У меня было счастливое детство — мне подарили на День рождения два магнита. Было мне тогда восемь или девять лет. Папа привязал к ним верёвочки, и магниты, если их приподнять, повели себя совсем как живые: то сходились вместе, то вдруг отскакивали друг от дружки… Папа, слегка подпрыгнув для наглядности, объяснил, что вот также меня притягивает к земле и вот также я подпрыгиваю…
Много, очень много лет спустя в Мцхета, где происходила попойка после Тбилиского международного симпозиума по искусственному интеллекту (сентябрь 1975 г.) один физик сказал мне, что гравитация и взаимодействие магнитов — совершенно разные физические явления.
Физик был молодым, но уже со входившей тогда в моду небольшой бородкой. Меня с ним познакомил Дима Поспелов (Дмитрий Александрович). Я вспомнил объяснение своего папы — и заспорил. Физик оценивающе взглянул на меня и поинтересовался моей Alma mater. Я сказал: «Школа тренеров». «Что?» — изумился он. «Высшая Школа тренеров Киевского инфизкульта», — поправился я. Уточнил: «Диплом с отличием». Физик рассмеялся и отошёл от меня. Я почувствовал, что подвёл Диму, устроившему мне всю эту поездку на симпозиум — так сказать, этот праздник жизни…

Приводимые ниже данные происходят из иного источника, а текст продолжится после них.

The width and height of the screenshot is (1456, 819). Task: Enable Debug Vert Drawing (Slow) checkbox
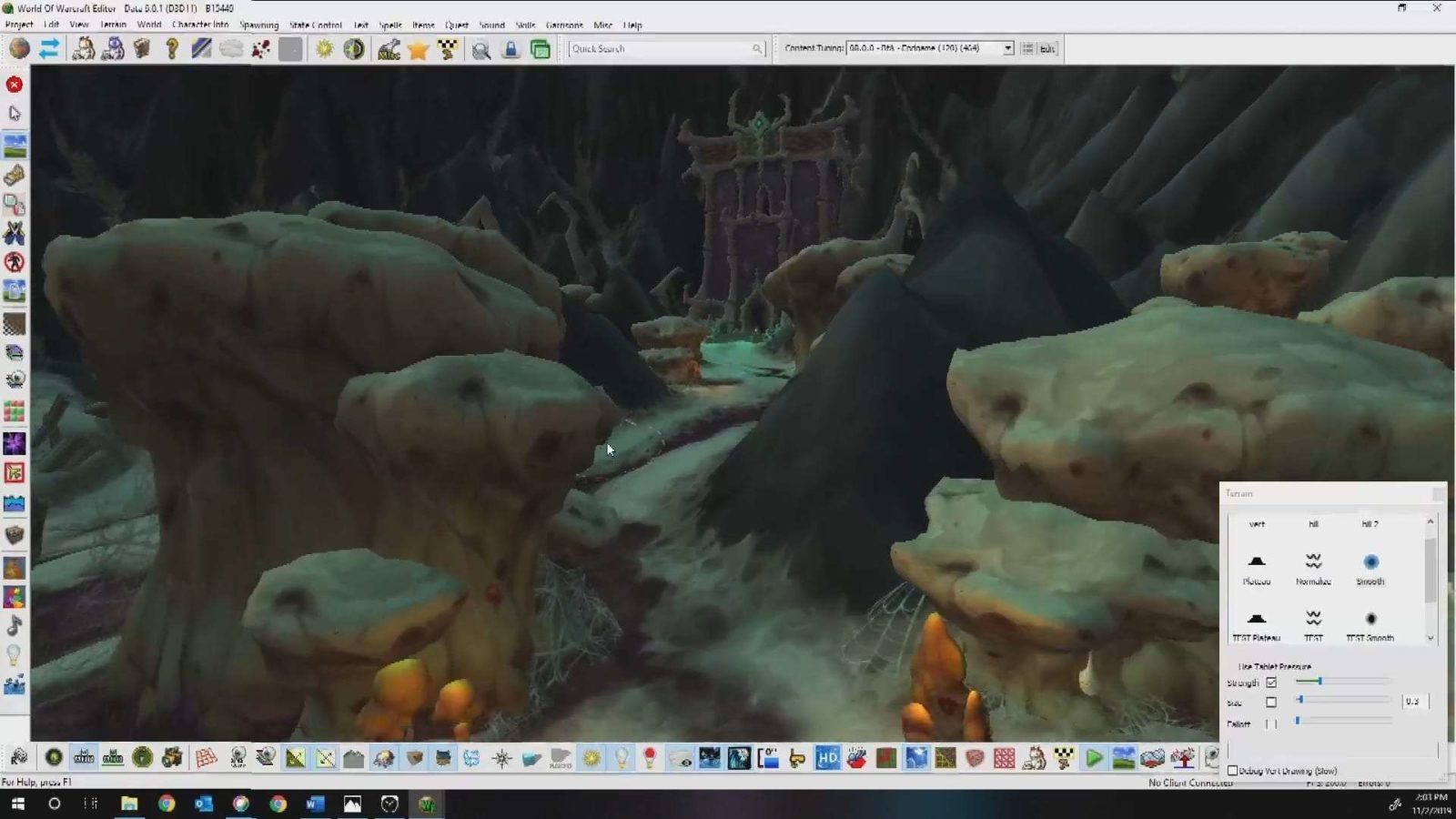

Из фундаментальных взаимодействий между материальными массами наиболее очевидным является самое слабое, даже не учитываемое в теории элементарных частиц, — гравитация. Стою на земле, не опасаясь, что взмою в небеса. Вполне допускаю, что яблоко упало на голову Ньютона. И т. д. — точно так же, как если к одному полюсу одного магнита поднести противоположный другого возникает притяжение.
Тогда как если бы к полюсу одного магнита поднести такой же другого, магниты будут отталкиваться…

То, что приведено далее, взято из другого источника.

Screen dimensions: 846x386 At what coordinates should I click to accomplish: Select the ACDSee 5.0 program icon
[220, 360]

В детстве я фантазировал: как-то «перемагниченный» (этого слова я не знал) парю над землёй…
Что ж, оказалось, феномен левитации наблюдается в эксперименте. Диамагнетики — вещества, намагничивающиеся против направления внешнего магнитного поля. Поскольку углерод и вода являются веществами диамагнитными в мощном магнитном поле могут пари;ть даже живые лягушки и мыши. Конечно же, не бегемоты и даже не люди.
Впрочем… Так как пластики также диамагнитны, исключено ли, что когда-нибудь кажущиеся сегодня фантастическими аппараты будут свободно парить над землёй?..

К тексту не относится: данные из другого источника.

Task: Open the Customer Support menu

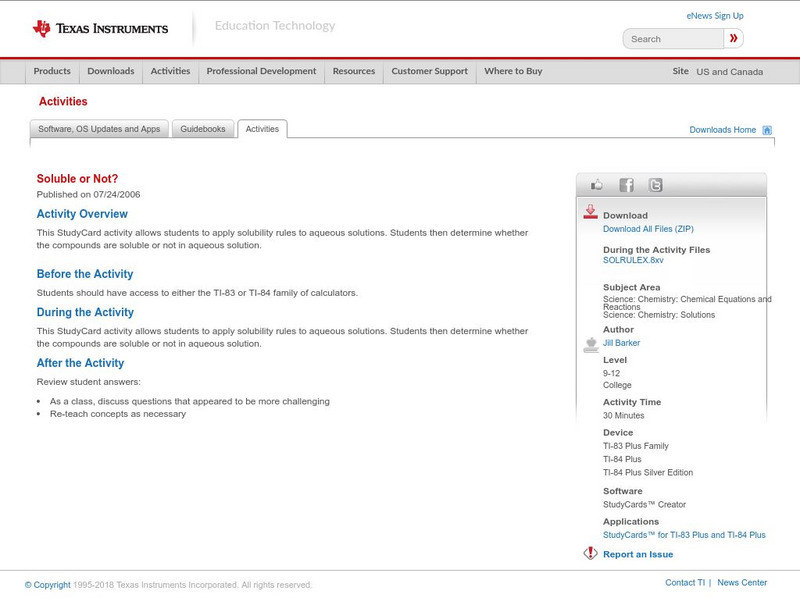Action: 430,71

Словом, некая связь (современная физика говорит лишь о внешнем сходстве) между всемирным тяготением и скромным магнитом всё-же наблюдаема…
Эйнштейновская Теория объясняет всемирное тяготение «искривлением пространства вблизи больших масс». Далее идёт рассуждение о следовании по прямой в четырёхзначной системе координат: трёхзначная, известная каждому, плюс временная…
Но и пространство, и время не являются ли константами лишь самого нашего мышления, без которых оно мертво, но никак не объективными сущностями? И понимание гравитации как «скручивания пространства вблизи больших масс» не оказывается ли такой же нелепостью как возникновение грандиозной Вселенной «из точки планковской величины»?..
Пишу за столом. Доска стола твёрдая; её разрушить разве что топором. Постоянно имея дело с твёрдыми предметами — да хоть бы и с мягкими! — нам не приходит в голову, что их осязаемость парадоксальна. Всё окружающее нас состоит из атомов. Атом — ядро, вокруг которого электроны. Если представить ядро размером с маковое зёрнышко, электроны пришлось бы разместить на пространстве величиной (во всех трёх измерениях) со стадион! (Понятно, что сопоставление не моё).
Т.е. стол и очки, которые без опаски я водрузил на нос, фактически состоят… из пустоты.
Как же так? А вот так надёжны и прочны, оказывается, внутриатомные электромагнитные связи. Они же связуют и сами атомы в осязаемые нами твёрдые структуры…
Так не естественнее ли предположить, что гравитация, как и магнетизм, это суммарная избыточность внутриатомных связей?..
Не об этом ли свидетельствуют указания самой физики: простейшим и самым маленьким магнитом можно считать электрон. Магниты не потребляют энергии…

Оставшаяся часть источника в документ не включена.